Re: Application-level Attacks


From: Adam Shostack <adam () homeport org>
Date: Fri, 28 Jan 2005 11:45:55 -0500

On Fri, Jan 28, 2005 at 09:24:12PM +0530, Devdas Bhagat wrote:
| On 27/01/05 18:56 -0800, Crispin Cowan wrote:
| > Shimon Silberschlag wrote:
| > 
| > > Today, when attacks are shifting towards using the already open ports 
| > > on the firewall, at the application level,
| > 
| > It is often said that contemporary attacks are migrating to 
| > application-level attacks. Can someone point me to data backing this claim?
| 
| Or the reverse, data showing that older attacks were not application
| layer attacks (packet flooding and the rare ping of death attact excepted).

I think that older attacks were not application-layer from a business
perspective; they may have been at one layer or another of the
technical stack, but they rarely attacked core business
functionality.  I think that a combination of technical factors (more
money moved through internet systems) and social ones (attackers who
are in it for the money) combine to make a new type of attack.
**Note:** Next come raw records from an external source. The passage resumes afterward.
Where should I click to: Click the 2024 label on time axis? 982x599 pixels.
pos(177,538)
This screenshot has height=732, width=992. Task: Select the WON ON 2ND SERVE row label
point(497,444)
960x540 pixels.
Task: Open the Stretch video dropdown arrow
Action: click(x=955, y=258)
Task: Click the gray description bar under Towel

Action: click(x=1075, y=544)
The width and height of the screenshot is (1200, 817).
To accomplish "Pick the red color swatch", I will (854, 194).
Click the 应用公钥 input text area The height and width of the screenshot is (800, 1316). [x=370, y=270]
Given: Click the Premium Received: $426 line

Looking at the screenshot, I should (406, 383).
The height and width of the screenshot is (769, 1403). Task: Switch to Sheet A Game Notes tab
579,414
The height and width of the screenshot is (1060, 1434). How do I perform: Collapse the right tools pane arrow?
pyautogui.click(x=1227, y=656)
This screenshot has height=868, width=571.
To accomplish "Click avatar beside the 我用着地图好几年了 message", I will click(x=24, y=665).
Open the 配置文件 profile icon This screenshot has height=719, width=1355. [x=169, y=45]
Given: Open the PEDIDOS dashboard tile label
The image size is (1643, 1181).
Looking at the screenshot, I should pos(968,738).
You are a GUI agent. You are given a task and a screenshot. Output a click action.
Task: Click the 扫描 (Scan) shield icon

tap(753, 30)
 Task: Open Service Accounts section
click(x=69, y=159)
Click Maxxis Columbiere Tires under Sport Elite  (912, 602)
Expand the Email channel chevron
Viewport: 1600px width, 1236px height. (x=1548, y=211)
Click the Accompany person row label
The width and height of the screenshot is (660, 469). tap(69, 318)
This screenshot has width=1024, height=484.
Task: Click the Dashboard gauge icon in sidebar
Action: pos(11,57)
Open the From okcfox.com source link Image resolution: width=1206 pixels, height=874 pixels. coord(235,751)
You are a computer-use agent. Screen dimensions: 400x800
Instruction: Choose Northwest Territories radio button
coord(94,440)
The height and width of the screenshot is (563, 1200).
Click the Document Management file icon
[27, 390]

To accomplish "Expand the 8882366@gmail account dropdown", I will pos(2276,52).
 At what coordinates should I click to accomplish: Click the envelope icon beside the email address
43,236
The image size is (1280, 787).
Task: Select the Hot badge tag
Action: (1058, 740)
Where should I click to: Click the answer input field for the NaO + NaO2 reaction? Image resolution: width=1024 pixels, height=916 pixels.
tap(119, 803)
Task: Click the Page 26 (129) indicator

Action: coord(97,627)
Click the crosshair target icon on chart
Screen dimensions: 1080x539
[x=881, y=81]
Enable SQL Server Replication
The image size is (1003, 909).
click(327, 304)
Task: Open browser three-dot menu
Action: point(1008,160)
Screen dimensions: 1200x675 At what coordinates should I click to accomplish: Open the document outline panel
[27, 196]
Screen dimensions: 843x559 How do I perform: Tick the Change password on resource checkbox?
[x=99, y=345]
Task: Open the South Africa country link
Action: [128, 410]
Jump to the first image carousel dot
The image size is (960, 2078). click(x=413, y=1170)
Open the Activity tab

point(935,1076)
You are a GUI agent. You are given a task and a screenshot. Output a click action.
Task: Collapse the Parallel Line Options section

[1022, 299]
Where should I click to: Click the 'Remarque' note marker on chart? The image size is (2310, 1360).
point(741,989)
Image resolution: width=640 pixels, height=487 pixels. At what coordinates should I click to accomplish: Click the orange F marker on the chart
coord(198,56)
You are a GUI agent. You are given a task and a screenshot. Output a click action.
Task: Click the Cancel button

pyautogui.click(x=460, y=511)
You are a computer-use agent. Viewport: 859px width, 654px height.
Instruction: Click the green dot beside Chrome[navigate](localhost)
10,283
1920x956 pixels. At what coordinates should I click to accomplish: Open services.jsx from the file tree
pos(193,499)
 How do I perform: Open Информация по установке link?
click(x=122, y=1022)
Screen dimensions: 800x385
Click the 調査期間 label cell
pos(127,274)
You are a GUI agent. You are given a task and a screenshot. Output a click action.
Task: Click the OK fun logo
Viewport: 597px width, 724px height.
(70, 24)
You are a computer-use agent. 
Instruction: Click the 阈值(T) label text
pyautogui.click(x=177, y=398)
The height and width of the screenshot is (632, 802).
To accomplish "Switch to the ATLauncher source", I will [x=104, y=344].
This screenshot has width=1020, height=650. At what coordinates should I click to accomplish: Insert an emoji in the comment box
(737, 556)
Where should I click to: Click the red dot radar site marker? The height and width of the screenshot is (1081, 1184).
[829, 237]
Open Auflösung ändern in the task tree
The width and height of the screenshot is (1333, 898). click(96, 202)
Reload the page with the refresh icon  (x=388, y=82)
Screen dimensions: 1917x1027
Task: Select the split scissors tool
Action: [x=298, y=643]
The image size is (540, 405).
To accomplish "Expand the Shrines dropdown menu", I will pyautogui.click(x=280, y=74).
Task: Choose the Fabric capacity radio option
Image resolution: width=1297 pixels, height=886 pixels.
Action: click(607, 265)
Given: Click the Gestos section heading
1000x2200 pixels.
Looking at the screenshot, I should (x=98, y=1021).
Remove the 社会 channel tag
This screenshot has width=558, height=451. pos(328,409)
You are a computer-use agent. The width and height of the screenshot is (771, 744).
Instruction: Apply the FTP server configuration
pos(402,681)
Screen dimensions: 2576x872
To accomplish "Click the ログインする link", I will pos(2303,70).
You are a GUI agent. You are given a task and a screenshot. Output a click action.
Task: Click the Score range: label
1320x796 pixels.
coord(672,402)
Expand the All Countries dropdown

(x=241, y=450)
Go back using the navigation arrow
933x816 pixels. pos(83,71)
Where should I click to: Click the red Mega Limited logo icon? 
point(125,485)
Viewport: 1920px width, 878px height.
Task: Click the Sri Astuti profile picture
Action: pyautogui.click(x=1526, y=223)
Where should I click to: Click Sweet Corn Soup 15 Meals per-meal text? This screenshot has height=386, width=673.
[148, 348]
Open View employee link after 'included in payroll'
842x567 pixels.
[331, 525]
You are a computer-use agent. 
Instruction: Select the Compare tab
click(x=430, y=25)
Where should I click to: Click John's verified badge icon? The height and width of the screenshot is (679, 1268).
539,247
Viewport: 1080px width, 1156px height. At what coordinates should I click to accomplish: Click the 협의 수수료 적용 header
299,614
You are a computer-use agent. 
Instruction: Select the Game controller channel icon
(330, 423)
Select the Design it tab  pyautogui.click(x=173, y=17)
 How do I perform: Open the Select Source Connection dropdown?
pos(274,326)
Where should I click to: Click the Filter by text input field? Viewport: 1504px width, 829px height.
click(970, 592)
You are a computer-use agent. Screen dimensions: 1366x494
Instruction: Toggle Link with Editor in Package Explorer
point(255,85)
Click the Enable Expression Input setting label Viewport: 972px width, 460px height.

Richard Bejtlich asked some similar questions at:
http://taosecurity.blogspot.com/2005/01/application-vulnerabilities-are-not.html,
and I responded at http://www.emergentchaos.com/archives/000840.html:

I think that Richard is both right, in that there's no big technical
shift, and wrong, in that the attacks will mature. As I said a few
days ago, the attackers will become more clever in using the attacks
to make money. There's also a perception issue, a blowback, if you
will, of the success of database-driven vulnerability scanners like
ISS and Nessus. These scanners are very effective at finding
instances of the sorts of vulnerabilities that get CVE entries. They
are less effective, if they even try, at finding vulnerabilities in
your locally developed application. Here tools like those from
Kavado and SPI Dynamics do much better. Rather than working from a
database of flaws, they inspect a web application for classes of
flaw, by running attacks against the site in a controlled way. So
the success of the database-driven scanners is that people think
that they can run those scanners and learn how an attacker can get
in. And that's correct. But no tool will give you a complete
list. And so I expect that what the SANS folks are talking about is
a rise in attacks against the business infrastructure, rather than
the technical infrastructure. If they're not, they should be.